--- TEXT PROVIDED ---

Tag Archives: Jeffrey Eugenides

Tribune posts 2011 book picks

I read a lot and a read a lot about reading.   Newspapers, magazines, blogs, events: it’s all a giant funnel of info.  Still, you can’t read everything (or even remember everything you read!).

That’s why it was great to see that today’s Chicago Tribune includes a wrap-up by literary mavens Julia Keller and Elizabeth Taylor of the year’s “best reads.”  Twenty books – fiction, nonfiction, and even one graphic novel – to move the top of my reading list.

Not quite 20, though.  I had already added Jeffrey Eugenides’ novel The Marriage Plot to my list.  In fact, my husband is reading it now and I am anxiously pacing to get my mitts on it.


And I had already read, loved, and blogged here about Mo Hayder’s Gone.  So count my enthusiastic thumbs up on this novel, as another endorsement.

--- SUPPLIED RECORDS ---

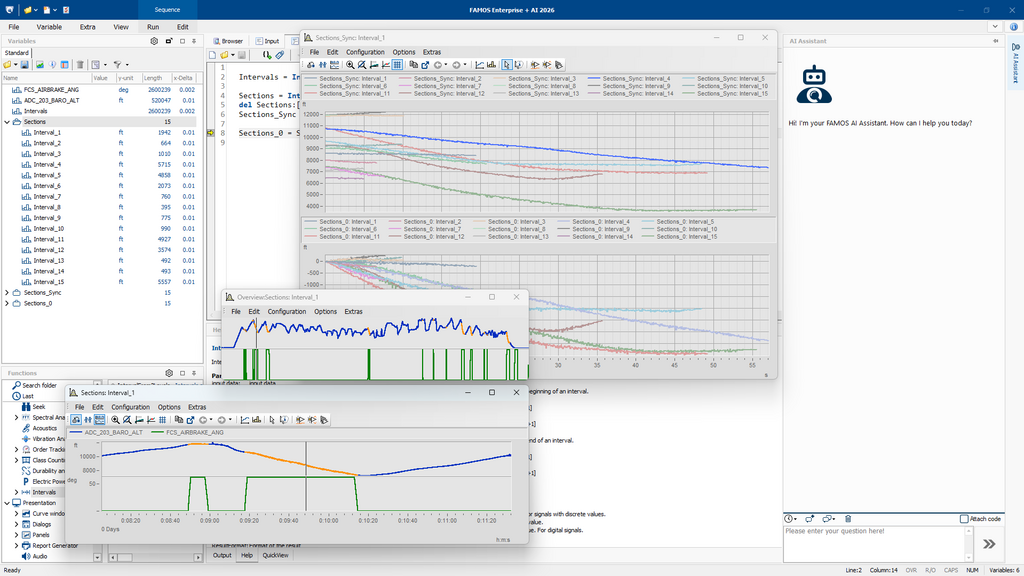Screen dimensions: 1024x576
Task: Enable the Attach code checkbox
Action: point(964,519)
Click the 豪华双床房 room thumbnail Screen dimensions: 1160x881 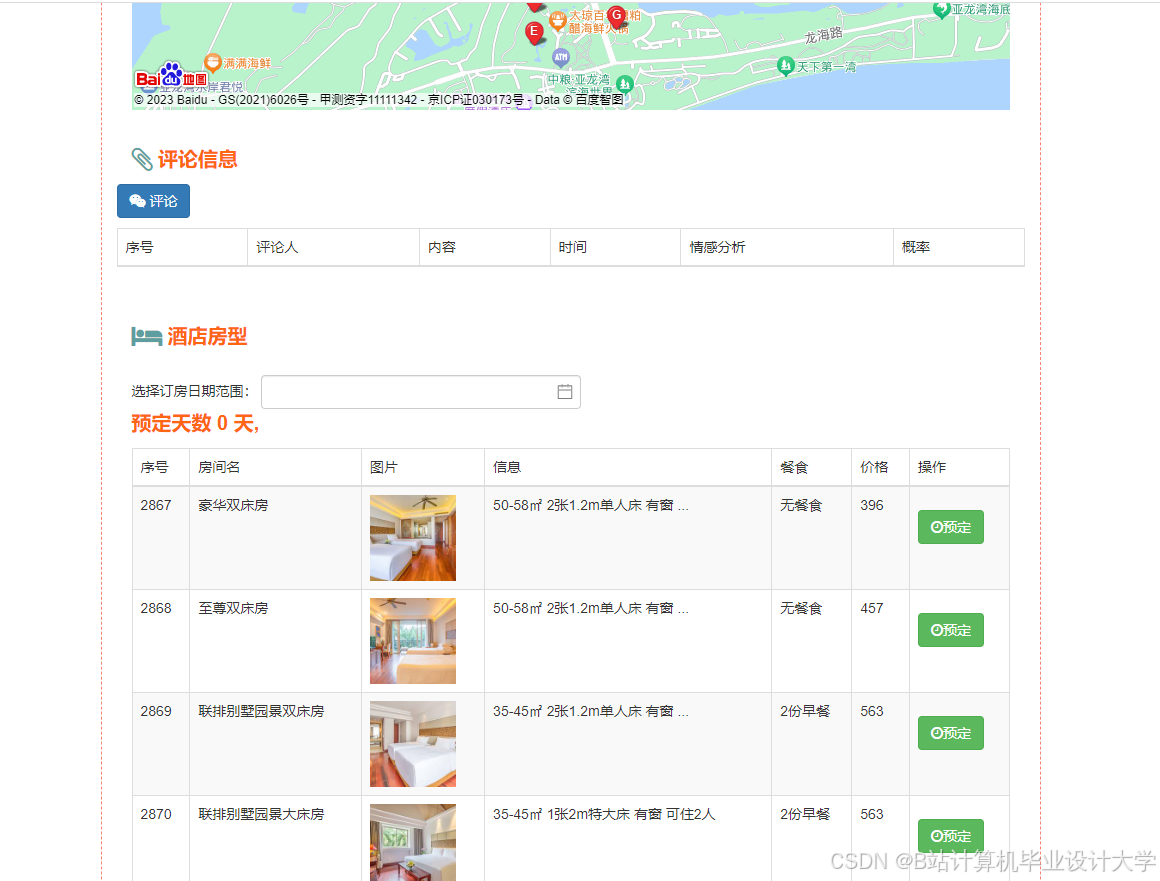(412, 538)
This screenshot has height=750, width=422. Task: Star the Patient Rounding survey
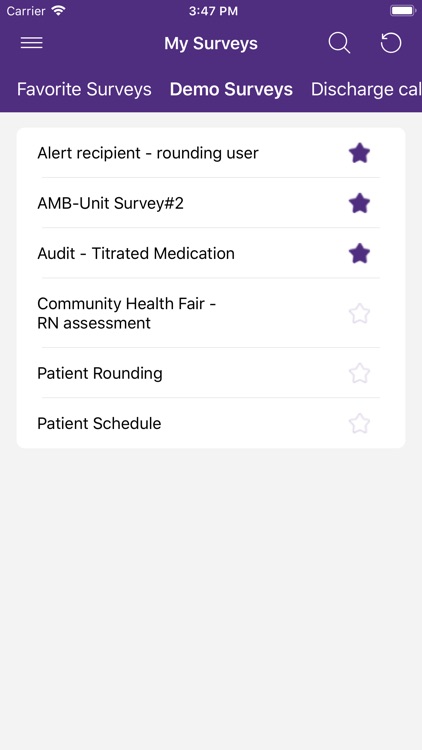pos(359,373)
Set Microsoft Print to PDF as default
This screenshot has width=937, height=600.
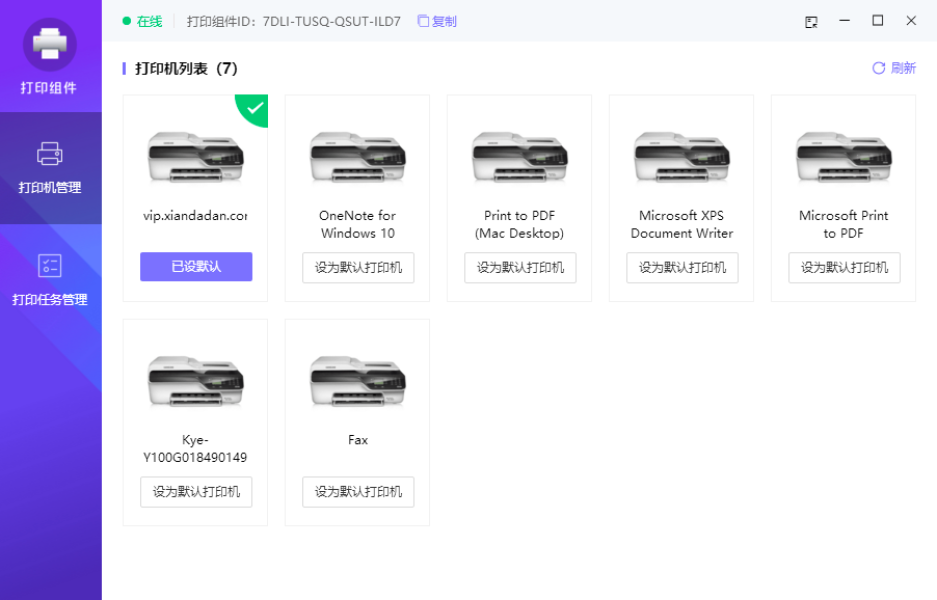(x=844, y=268)
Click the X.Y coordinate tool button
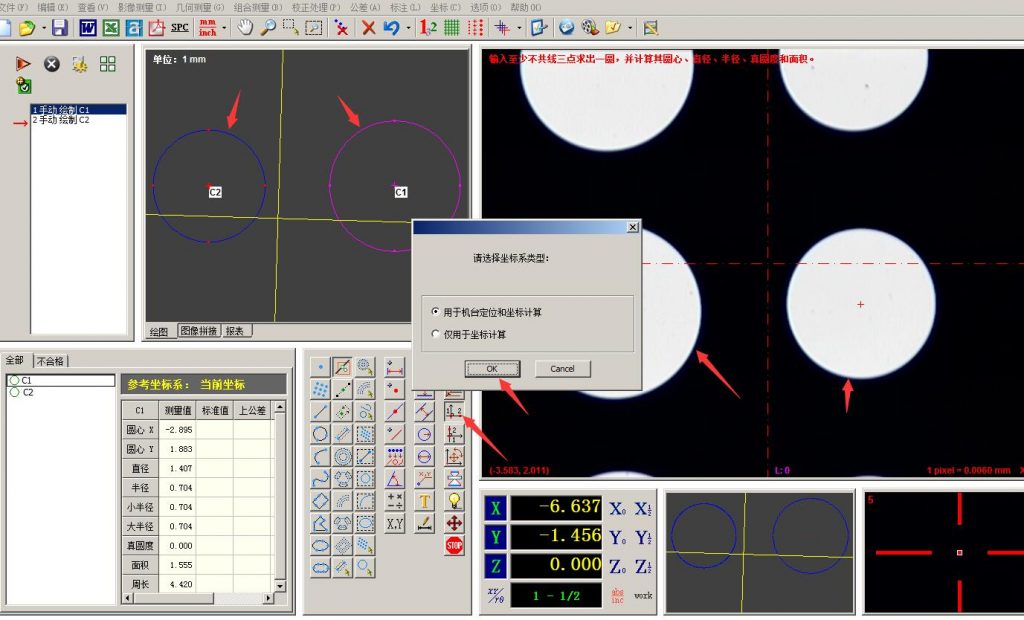 (x=395, y=523)
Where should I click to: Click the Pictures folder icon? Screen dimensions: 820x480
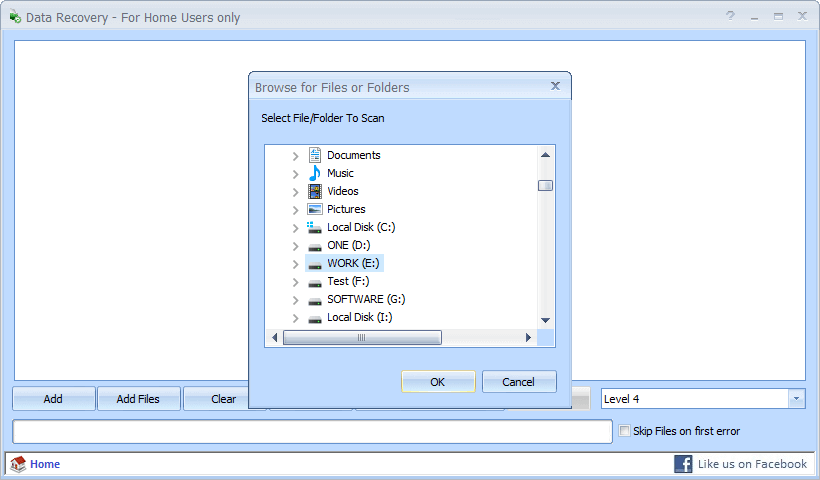coord(315,209)
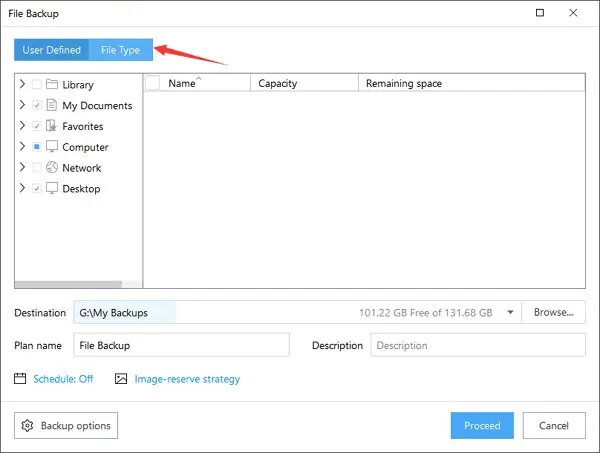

---

**WHAT IS NEEDED:** Copy the passage of the blog post on the Tribune's 2011 book picks between "Not quite 20, though." and "as another endorsement.", inclusive. The entries come from a different source than the blog post.

**EXERCISE RESULT:**
Not quite 20, though.  I had already added Jeffrey Eugenides’ novel The Marriage Plot to my list.  In fact, my husband is reading it now and I am anxiously pacing to get my mitts on it.


And I had already read, loved, and blogged here about Mo Hayder’s Gone.  So count my enthusiastic thumbs up on this novel, as another endorsement.